In the present study, FAP expression in the center of the tumor was strongly associated with poorer patient prognosis, largely independent of other clinicopathological characteristics including MSI screening status and CIMP status. Only in the CIMP-high and rectal cancer patient groups did FAP expression in the tumor center not predict survival. The discrepancy in results between the largely overlapping patient groups of MSI and CIMP high could not be fully explored due to limited statistical power, and further investigation is warranted. CRC patients with MSI tumors had more stromal FAP in the tumor center, compared to the other patient groups. This was unexpected, since MSI is considered to be a positive prognostic marker [30, 31] and was so in our study group as well [7].

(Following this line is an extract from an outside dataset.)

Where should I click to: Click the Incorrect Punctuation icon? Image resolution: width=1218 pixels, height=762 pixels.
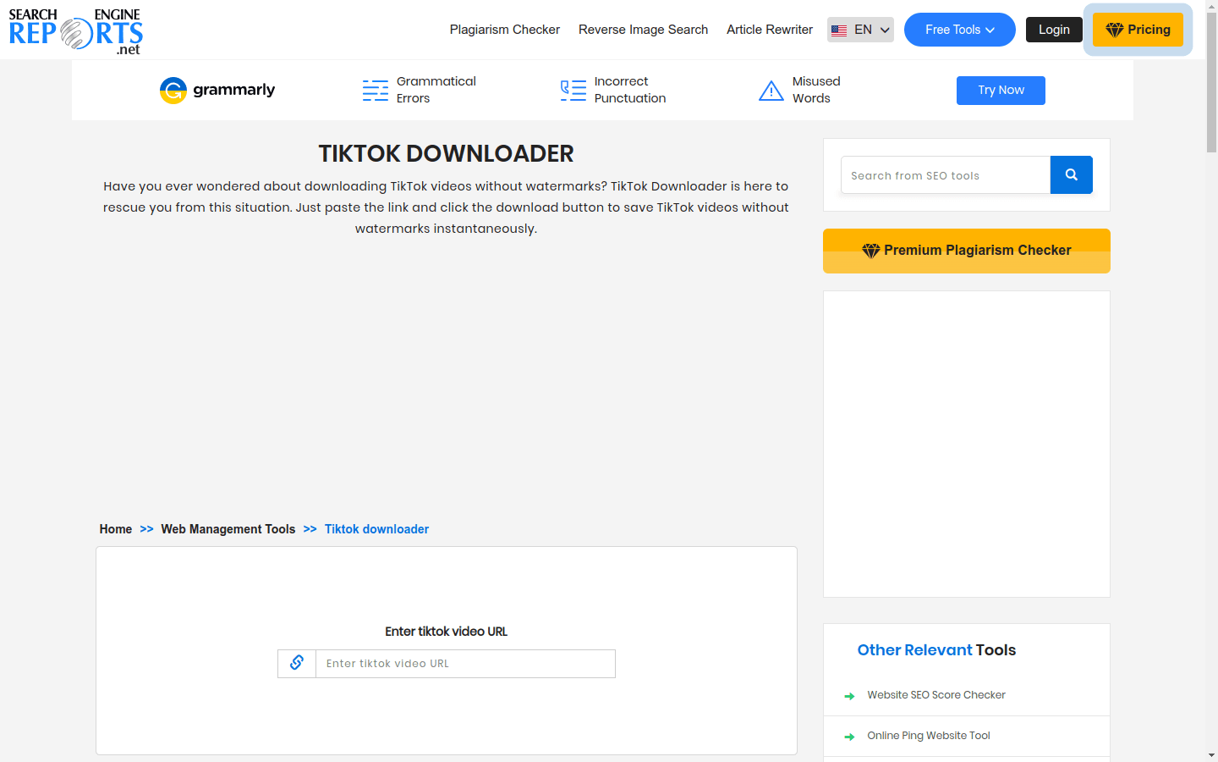573,90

We also found that low FAP expression in the tumor center was more common in rectal tumors without versus with preoperative radiotherapy. This might simply be due to the fact that radiotherapy itself induces cell damage, and FAP expression in these cases could reflect tissue remodeling in wound healing. This might also explain the high FAP expression in the tumor front of rectal carcinomas, since many of these patients had preoperative radiotherapy. Saigusa et al. [22] recently suggested that FAP expression in fibroblasts is related to poor prognosis in chemoradiotherapy-treated rectal cancer patients, but we could not confirm this observation in our patient cohort.

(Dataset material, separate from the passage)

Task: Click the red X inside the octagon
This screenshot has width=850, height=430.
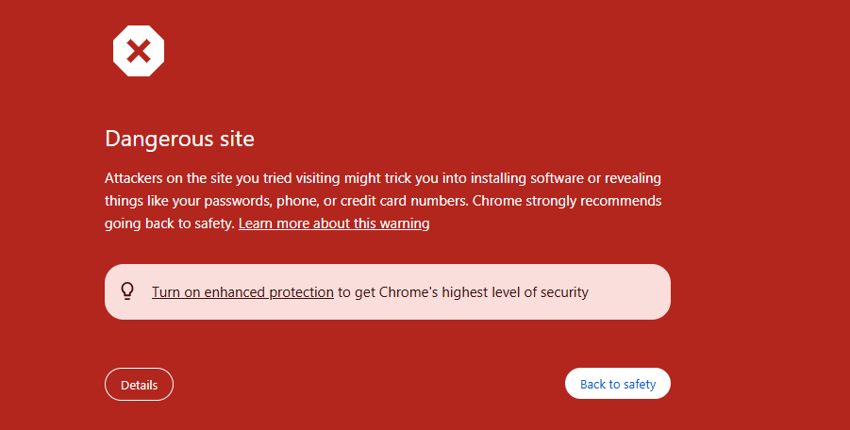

The main strength of this study was the large, well-characterized patient group. Extensive clinicopathological data allowed us to take into consideration a number of potential confounders, including sex, age at diagnosis, tumor location, tumor stage, mucinous histological type, MSI screening status, and CIMP status. MSI screening status was determined by IHC. Although MSI testing of standard markers by PCR allows distinction between MSI high and MSI low [27] and is the gold standard for determination of MSI status, several studies have reported very high sensitivity and specificity for IHC for the detection of MSI high [2426]. Despite the large sample size, numbers of patients in some subgroup analyses were low.

In conclusion, the results of this investigation of a large, well-characterized CRC patient group suggest that high FAP expression in the tumor center, but not the tumor front, is predictive of poorer patient prognosis, largely independent of clinicopathological factors, including MSI screening status and CIMP status.